Однажды утром, давно, когда Королева-Малютка еще не умела ходить, соседки видели, как мадам Лили садилась в фиакр; на ней было шелковое платье и шаль из самого настоящего кашемира.

Ни шали, ни платья больше никто не видел, и только в ломбарде для бедняков со странным названием «Холм Милосердия», возможно, могли бы ответить, что случилось и с платьем, и с шалью. Однако это не имело никакого отношения к прозвищу мадам Лили.

Соседки мадам Лили назвали ее Глорьеттой из-за Жюстины – обожаемой дочери, единственного сокровища, – которая также удостоилась чести получить прозвище: Королева-Малютка. Обычно требуется либо огромное состояние, либо талант или порок, чтобы стать предметом пересудов кумушек из своего же квартала. Мадам Лили была очень бедна – у нее не было никаких ярких талантов, она жила одна, в строгом уединении. Однако одному Господу известно, сколько интереса проявляли к ней соседки.

Нам удалось узнать кое-какие подробности той легенды, героиней которой она стала.

Лили была низкого происхождения – столь низкого, что многие подозревали, не похитили ли ее во младенчестве из королевской колыбели.

Чтобы попасть на ее родину, надо было перейти на другой берег Сены и подняться вверх по бульвару л\'Опиталь. В те времена за Итальянской заставой существовал своеобразный поселок, населенный старьевщиками, строившими свои дома из самых невероятных материалов.

У этого поселка было несколько названий. Его именовали Вавилоном, Тряпичным Пекином, Полем Аристократишек, Волчарником, Калифорнией или Кашемирской долиной – кому как нравилось.

Пять или шесть лет назад в этом поселении парижских нищих, всегда готовых поиздеваться над самими собой, проживала девушка, прекрасная, как ангел; спина ее никогда не сгибалась под тяжестью заплечной корзины старьевщика, ибо с утра до ночи она прислуживала посетителям «Золотого Дома».
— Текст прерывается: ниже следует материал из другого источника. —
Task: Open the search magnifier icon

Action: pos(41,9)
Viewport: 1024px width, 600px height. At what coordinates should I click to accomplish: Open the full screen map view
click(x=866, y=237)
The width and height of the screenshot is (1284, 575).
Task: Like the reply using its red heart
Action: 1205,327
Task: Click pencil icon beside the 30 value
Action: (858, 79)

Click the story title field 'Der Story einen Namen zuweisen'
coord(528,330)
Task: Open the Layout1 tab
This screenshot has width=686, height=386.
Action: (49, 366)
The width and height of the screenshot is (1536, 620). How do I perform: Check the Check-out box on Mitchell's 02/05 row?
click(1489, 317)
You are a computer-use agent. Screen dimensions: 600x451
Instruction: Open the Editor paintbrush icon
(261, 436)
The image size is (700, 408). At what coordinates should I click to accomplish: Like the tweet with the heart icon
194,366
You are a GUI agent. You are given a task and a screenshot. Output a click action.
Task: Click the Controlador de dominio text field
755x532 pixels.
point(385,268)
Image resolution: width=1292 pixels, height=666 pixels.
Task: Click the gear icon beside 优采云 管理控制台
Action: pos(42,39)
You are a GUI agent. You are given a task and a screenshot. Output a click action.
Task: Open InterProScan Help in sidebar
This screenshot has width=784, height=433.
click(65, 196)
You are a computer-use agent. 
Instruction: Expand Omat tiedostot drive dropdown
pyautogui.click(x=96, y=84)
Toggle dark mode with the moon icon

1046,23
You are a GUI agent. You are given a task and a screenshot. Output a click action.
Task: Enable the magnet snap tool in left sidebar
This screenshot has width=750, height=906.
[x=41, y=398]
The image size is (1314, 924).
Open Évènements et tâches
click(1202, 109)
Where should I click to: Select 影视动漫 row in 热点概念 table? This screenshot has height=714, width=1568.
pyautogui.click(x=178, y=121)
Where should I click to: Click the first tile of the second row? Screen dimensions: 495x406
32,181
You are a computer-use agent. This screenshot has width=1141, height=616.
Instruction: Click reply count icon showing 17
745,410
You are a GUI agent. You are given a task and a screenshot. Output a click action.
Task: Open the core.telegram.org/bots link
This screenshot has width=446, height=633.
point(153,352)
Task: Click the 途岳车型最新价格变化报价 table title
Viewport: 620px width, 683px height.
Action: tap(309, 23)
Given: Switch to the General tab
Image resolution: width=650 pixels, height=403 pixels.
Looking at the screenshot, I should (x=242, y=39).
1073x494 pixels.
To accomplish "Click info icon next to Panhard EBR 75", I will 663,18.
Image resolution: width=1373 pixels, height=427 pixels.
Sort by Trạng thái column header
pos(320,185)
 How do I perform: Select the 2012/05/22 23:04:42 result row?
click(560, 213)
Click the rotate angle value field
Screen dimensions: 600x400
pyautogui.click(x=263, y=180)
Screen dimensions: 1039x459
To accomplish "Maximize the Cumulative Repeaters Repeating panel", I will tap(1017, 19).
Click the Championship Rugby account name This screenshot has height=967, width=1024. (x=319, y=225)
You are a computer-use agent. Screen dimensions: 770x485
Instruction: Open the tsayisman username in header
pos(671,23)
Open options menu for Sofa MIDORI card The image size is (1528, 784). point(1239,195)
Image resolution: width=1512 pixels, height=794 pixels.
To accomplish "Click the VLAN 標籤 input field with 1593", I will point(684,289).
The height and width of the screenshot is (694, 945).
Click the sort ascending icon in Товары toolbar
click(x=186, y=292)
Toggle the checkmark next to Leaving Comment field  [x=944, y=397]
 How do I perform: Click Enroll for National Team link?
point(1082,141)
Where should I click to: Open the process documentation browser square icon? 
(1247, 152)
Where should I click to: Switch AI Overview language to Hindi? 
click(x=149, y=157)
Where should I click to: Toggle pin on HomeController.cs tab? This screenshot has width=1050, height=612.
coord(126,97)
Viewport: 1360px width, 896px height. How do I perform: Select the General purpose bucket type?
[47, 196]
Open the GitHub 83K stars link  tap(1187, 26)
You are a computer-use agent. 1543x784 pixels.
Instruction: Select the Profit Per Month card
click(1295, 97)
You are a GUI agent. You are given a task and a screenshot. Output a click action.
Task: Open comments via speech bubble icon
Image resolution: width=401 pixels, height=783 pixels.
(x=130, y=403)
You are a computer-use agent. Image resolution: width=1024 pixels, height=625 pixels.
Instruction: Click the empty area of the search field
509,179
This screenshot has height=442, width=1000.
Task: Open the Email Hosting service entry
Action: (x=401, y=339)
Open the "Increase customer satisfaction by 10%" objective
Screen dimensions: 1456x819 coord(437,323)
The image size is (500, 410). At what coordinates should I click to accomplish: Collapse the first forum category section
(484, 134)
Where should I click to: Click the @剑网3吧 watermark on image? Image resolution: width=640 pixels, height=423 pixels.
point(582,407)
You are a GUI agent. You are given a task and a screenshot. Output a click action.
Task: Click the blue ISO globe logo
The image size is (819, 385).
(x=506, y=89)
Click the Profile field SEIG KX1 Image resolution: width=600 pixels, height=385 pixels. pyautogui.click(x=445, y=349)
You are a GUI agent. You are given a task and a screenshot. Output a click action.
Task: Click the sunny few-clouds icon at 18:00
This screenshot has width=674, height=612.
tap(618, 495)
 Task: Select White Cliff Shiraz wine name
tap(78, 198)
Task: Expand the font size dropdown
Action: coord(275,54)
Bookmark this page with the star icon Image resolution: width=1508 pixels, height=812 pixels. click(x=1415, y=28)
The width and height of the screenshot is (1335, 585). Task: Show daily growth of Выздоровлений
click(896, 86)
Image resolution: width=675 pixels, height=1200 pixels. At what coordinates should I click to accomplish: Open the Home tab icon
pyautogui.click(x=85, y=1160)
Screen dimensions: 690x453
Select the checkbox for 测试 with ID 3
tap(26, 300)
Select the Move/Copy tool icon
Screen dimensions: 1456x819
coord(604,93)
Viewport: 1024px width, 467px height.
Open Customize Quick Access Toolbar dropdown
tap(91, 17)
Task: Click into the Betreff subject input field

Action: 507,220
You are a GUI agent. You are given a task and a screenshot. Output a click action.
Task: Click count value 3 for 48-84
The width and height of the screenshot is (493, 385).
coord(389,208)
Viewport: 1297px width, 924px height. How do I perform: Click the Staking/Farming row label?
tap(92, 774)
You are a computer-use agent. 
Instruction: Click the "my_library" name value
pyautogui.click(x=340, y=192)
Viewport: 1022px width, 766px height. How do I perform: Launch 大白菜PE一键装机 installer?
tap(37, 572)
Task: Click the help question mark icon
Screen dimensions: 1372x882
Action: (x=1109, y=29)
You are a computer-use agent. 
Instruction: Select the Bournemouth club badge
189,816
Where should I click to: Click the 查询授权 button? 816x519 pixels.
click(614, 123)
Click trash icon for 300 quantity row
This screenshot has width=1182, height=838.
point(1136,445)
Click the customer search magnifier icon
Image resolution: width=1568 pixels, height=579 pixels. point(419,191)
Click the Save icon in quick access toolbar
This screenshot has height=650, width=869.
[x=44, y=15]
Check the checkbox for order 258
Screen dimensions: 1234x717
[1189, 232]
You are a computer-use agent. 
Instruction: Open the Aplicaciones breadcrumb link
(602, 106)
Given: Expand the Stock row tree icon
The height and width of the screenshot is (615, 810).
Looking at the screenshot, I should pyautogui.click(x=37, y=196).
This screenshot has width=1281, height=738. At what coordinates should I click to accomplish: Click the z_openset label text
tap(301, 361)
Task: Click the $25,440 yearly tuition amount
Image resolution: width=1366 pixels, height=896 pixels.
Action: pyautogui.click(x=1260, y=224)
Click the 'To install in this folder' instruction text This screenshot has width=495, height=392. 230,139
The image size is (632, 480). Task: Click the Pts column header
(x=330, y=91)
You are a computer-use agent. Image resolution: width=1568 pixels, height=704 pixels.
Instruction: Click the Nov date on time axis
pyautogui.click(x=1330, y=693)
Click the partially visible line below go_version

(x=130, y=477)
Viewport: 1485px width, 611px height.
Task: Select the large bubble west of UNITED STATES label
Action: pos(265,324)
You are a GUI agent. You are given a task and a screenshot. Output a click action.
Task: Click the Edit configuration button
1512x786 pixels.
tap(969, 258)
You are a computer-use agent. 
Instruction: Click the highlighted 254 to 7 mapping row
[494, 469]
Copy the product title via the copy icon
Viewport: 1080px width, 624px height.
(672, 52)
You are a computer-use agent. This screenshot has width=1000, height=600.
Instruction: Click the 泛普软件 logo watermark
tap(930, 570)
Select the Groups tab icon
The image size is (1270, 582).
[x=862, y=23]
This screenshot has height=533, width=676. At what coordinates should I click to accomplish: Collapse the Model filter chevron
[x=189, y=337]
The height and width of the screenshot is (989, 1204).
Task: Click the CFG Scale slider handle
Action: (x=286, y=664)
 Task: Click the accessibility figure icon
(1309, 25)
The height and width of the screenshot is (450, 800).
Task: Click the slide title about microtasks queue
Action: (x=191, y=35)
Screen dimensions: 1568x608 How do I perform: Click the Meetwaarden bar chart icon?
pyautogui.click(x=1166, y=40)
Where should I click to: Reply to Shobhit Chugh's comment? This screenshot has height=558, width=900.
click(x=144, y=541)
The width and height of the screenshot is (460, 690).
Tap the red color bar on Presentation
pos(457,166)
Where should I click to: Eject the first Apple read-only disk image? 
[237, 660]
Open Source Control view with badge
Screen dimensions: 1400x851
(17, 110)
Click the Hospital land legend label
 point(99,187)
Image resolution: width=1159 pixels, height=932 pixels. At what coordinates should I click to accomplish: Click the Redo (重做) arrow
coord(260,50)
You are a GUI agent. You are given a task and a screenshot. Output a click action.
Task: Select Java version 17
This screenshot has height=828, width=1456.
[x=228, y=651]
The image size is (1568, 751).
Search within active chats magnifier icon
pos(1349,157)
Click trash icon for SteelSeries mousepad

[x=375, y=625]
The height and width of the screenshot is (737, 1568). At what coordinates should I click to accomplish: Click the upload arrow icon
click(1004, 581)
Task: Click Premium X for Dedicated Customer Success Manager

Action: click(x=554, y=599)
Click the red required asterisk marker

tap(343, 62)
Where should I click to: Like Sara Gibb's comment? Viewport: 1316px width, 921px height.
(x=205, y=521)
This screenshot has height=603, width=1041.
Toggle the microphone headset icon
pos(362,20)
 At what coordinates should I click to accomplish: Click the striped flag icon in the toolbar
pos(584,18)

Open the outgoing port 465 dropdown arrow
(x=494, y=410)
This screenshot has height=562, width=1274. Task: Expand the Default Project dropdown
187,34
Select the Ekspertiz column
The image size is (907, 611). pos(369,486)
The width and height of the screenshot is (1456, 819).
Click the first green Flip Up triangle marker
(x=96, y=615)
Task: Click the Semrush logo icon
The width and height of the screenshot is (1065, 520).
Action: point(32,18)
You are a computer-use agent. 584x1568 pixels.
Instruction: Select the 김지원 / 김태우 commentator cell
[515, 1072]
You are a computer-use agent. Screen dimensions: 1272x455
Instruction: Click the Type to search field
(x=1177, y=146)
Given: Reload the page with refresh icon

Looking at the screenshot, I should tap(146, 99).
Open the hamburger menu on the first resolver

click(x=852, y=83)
«Золотой Дом» Тряпичного Пекина, привлекавший гостей совсем другими развлечениями, чем одноименное заведение, расположенное на бульваре Итальянцев, являл собой огромную лачугу с глинобитными стенами, замешанными на костях, бумаге, бутылочных осколках, древесных стружках и всякой грязи. Мы называем только основные строительные материалы; подвергнув стены более тщательному анализу, мы бы обнаружили в них множество иных предметов. Крыша дома целиком состояла из старых подметок, искусно расположенных по принципу рыбьей чешуи. Над дверью висел кошачий скелет, совершенно иссохшийся от времени.

«Золотой Дом» содержала Барба Малер по прозвищу Любовь-и-Удача; прежде она играла на гитаре, теперь же заделалась кабатчицей, а по совместительству – акушеркой, хотя в кармане ее грязного фартука никогда не лежал диплом Медицинского факультета; главное же – она была матерью-покровительницей старьевщиков.

Это была мужеподобная, крепкая женщина лет пятидесяти, с лицом, обезображенным оспой. Обладая нравом императрицы Екатерины, она жестоко колотила своих Орловых. Впрочем, один из них, когда императрица находилась в хорошем расположении духа, вырвал ей левый глаз. У нее также отсутствовала половина носа: говорили, что ее откусил очередной Потемкин. Однако это не мешало ей считать себя привлекательной женщиной.

Она правила жителями Тряпичного Пекина, руководствуясь принципом кнута и пряника. Ее уважали и приглашали в судьи, когда надо было решить спорное дело; в таких случаях она для острастки запугивала всех, но приговор выносила беспристрастно, словно царь Соломон; ее вердикты, зачастую весьма сомнительные, только укрепляли ее славу опытнейшего юриста.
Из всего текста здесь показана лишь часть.